Connective Threads

Connective Threads

Rather than as divisions or oppositions, Yusuke Sugiyama uses the concept of boundaries to explore the spaces in between; somewhere between abstraction and embodiment, reality and memory, the self and the other and multi-layered consciousness.

A: How do you believe “boundaries” should be understood, with regards to your practice?
YS: When I describe figures, one question always comes to the fore: “Who are these figures?” I don’t treat them as self-portraits, but they do exist somewhere between a real person and an imaginary world. As such, the figures are located at the middle point between myself and other people, acting as a memory and a gateway, drawing upon the world around us and sub-conscious recollections.

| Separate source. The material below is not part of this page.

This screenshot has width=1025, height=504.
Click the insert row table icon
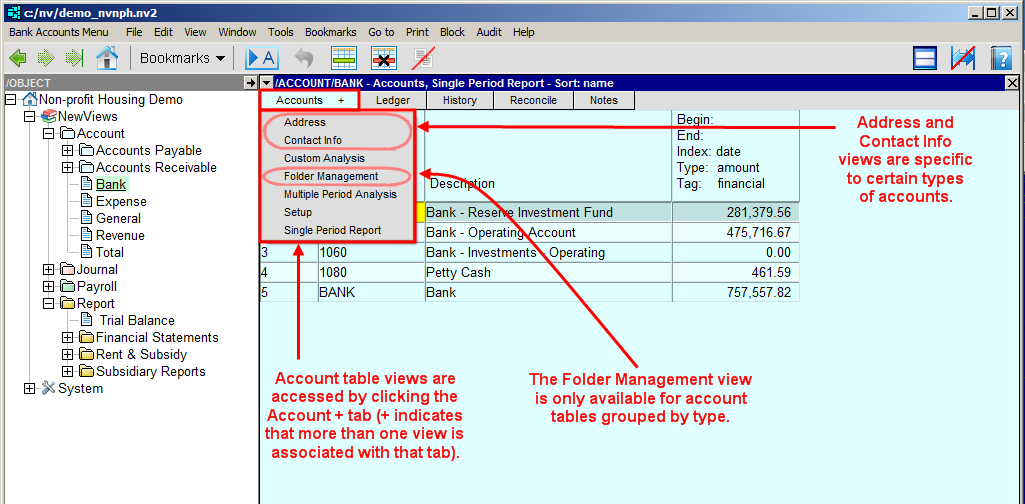click(x=344, y=58)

A: To what extent are your works influenced by personal history?
YS: The landscapes are based on my memories, be it a town, forest or mountain near where I live. When I drive, I am inundated with beautiful scenery, and I sometimes wish that it would be endless; I hope that my works translate this notion.

A: Is the study of figures a vehicle for self-reflection or an illustration of general societal observations?
YS: The people in my works create, as previously stated, the notion of boundaries, projecting self-reflection and an illustration of general societal observations.

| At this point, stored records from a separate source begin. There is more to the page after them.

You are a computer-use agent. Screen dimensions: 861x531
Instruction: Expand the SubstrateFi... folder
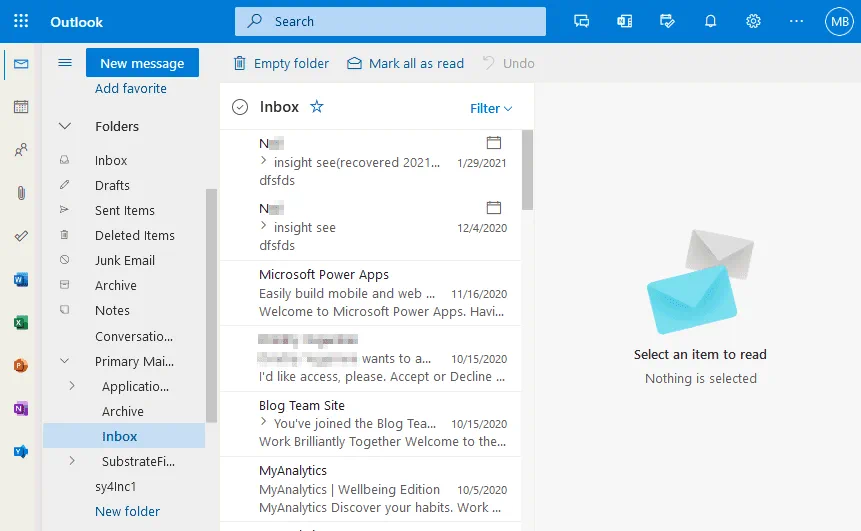click(72, 461)
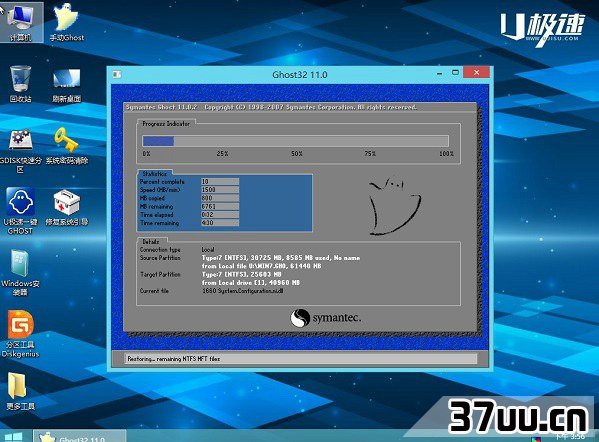The height and width of the screenshot is (442, 599).
Task: Click the restore progress indicator bar
Action: (295, 141)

A: How do your chosen materials enable you to express wider themes?
YS: Acrylic allows me to make thin layers of colour as well as wider, more expansive tonal blocks. I like to make multilayered images, so thin layers which have a fast drying time are especially important to me.

A: How has your work developed over the last few years stylistically and conceptually?
YS: When I realised that my works were about the relationship between figures and the surrounding landscape, I tried to treat each composition as a multilayered consciousness. I focus on several aspects, and spectators have often found specific messages in the works as a result of this consideration.

A: Do you value the preparatory stages of your process to be as much of a method of creation as the painting itself?
YS: Yes, the preparatory stages are very important to me, they shaping of the canvas in some ways already contributes to the image that is coming together.

A: Why do you believe dreams and reality are interesting concepts to explore?
YS: Because if my works can be precise descriptions of dreams, memory and reality come to the fore. My works are structured upon the desire to rid the viewer of simple superficial readings.

A: What are your plans for forthcoming year?
YS: The most important thing for me is to make as many multilayered works as possible. I hope that my drawings and paintings offer viewers some sense of joy, peace and energy.

1. Blue Garden, 2016. Acrylic on canvas, 105cm x 91cm.